They swept past the first dangerous grove of cottonwoods in safety, and rounded the boundary fence corner.
“They’re in that bunch of pines over there,” said the foreman, after a single sweep of his eyes in that direction.
“Yes, I see they are. You oughtn’t to let your boys wear red bandannas when they go gunning, Miss Messiter. It’s an awful careless habit.”
Helen herself could see no sign of life in the group of pines, but she knew their keen, trained eyes had found what hers could not. Riding with one or another of her cowboys, she had often noticed how infallibly they could read the country for miles around. A scattered patch on a distant hillside, though it might be a half-hour’s ride from them, told them a great deal more than seemed possible. To her the dark spots sifted on that slope meant scrub underbrush, if there was any meaning at all in them. But her riders could tell not only whether they were alive, but could differentiate between sheep and cattle. Indeed, McWilliams could nearly always tell whether they were her cattle or not. He was unable to explain to her how he did it. By a sort of instinct, she supposed.
The pines were negotiated in safety, and on the part of the men with a carelessness she could not understand. For after they had passed there was a spot between her shoulder-blades that seemed to tingle in expectation of a possible bullet boring its way through. But she would have died rather than let them know how she felt.
Perhaps Bannister understood, however, for he remarked casually: “I wouldn’t be ambling past so leisurely if I was riding alone. It makes a heap of difference who your company is, too. Those punchers wouldn’t take a chance at me now for a million dollars.”
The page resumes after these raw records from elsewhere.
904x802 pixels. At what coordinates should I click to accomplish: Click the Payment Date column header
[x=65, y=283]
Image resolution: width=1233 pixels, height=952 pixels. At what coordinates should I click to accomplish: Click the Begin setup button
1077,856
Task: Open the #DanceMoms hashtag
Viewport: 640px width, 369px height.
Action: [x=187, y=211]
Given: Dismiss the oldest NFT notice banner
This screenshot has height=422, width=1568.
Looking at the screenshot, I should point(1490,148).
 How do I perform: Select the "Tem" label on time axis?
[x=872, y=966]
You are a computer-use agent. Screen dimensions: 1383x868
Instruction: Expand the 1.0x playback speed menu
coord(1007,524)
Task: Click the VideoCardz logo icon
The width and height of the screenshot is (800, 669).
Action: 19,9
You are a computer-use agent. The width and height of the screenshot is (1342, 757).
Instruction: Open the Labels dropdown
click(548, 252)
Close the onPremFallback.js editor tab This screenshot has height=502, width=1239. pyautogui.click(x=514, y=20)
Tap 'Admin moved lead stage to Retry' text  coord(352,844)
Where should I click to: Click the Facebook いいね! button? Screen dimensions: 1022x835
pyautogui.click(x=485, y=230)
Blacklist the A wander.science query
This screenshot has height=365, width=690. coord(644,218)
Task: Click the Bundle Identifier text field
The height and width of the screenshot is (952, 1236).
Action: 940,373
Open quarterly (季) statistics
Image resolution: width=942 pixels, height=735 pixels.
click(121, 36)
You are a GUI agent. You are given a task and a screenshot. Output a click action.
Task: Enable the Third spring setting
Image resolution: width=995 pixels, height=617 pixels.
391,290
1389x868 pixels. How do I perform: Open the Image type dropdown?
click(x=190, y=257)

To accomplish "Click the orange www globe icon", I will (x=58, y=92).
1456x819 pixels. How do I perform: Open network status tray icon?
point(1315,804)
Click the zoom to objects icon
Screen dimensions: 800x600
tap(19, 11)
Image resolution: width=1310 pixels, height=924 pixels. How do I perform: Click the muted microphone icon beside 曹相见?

“No, they’re some haidstrong, but they ain’t plumb locoed,” agreed Mac.
Fifteen minutes later Helen drew up at the line corner. “We’ll part company here, Mr. Bannister. I don’t think there is any more danger from my men.”
“Before we part there is something I want to say. I hold that a man has as much right to run sheep on these hills as cows. It’s government land, and neither one of us owns it. It’s bound to be a case of the survival of the fittest. If sheep are hardier and more adapted to the country, then cows have got to vamos. That’s nature, as it looks to me. The buffalo and the antelope have gone, and I guess cows have got to take their turn.”
Her scornful eyes burned him. “You came to tell me that, did you? Well, I don’t believe a word of it. I’ll not yield my rights without a fight. You may depend on that.”